There is yet another side to the problem. Bharat Goenka, Co-founder and Managing Director of accounting product company Tally Solutions, says that all good system integrators in India have sizeable dollar revenues. Therefore, they are more likely to put their best resources for outsourcing contracts rather than domestic deals where margins are thin. As a result, less capable people may be put on the job and this would mean poor delivery. "That may result in delayed payments. It is like a chicken-and-egg situation," he says, adding that someone has to bell the cat. The industry, therefore, expects the government to commit that GSTN will be a transformation project and payments will not be delayed.GSTN now has to come up with a business model acceptable to the industry. That model is yet to get the final stamp of approval. "System integrators want funding of the hardware they need for the system. We are discussing it with the government. We need money for that," says Kumar. GSTN has the Union Cabinet's approval for Rs 315 crore. In the first two years, it has already spent Rs 28 crore. The remaining sum is hardly enough for buying the required hardware. According to industry estimates, GSTN may require an additional Rs 500 crore to fund the purchase. It could raise the required capital through a loan, either from the government or banks. That, however, sounds challenging, considering the size of the company with an authorised capital of Rs 10 crore and the fact that its revenue model is yet to be firmed up.
Once the competitive bidding process starts, GSTN will have to pick a system integrator who is familiar with tax systems, else, there may be a long learning curve.

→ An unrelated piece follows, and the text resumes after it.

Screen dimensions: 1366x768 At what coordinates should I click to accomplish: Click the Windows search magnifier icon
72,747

According to industry sources, three sets of capabilities are importnant for a project of this scale: the ability of the vendor to integrate systems that aid tax collection, ability to integrate with the banking network as well as analytics capability.
Considering the above challenges, particularly the fact that even the task for building the system has not been assigned yet, it is unlikely that the IT backbone work can be completed in one year. There will be challenges related to data migration along the way, but the industry appears to be more worried about other non-technical issues right now.

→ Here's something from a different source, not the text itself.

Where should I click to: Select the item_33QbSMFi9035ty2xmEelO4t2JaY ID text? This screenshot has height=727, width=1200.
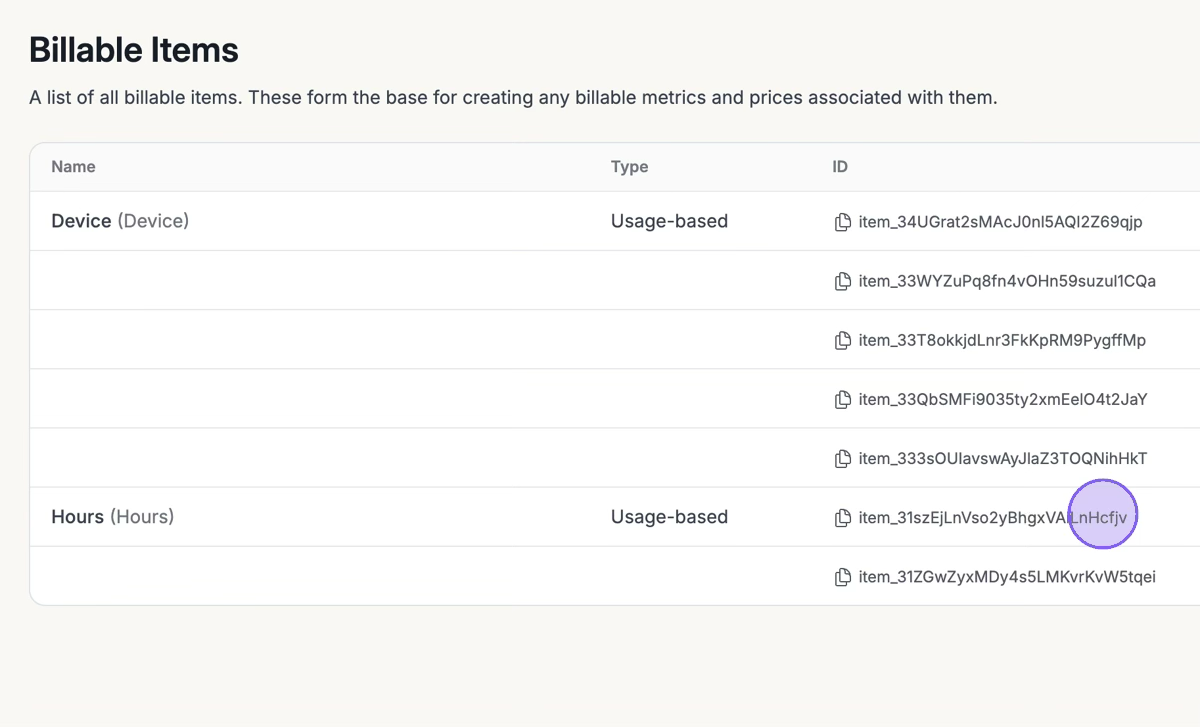point(1003,400)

"In the private sector, the goals are similar. It is about top line and bottom line. But in the government, there are many stakeholders and opposing goals. At certain levels there could be resistance," says Binod Hampapur, Executive Vice President, Infosys, which, in 2009, bagged a project to set up the Centralised Processing Centre (CPC) for the Income Tax Department for electronically filing I-T returns. The company ran into change management issues with unions protesting the outsourcing initiative. GSTN and other stake holders must assure vendors that such challenges will be met with an iron hand.
Change management demons will also be testing the 66,000-odd state department tax officers who are expected to use the GST system.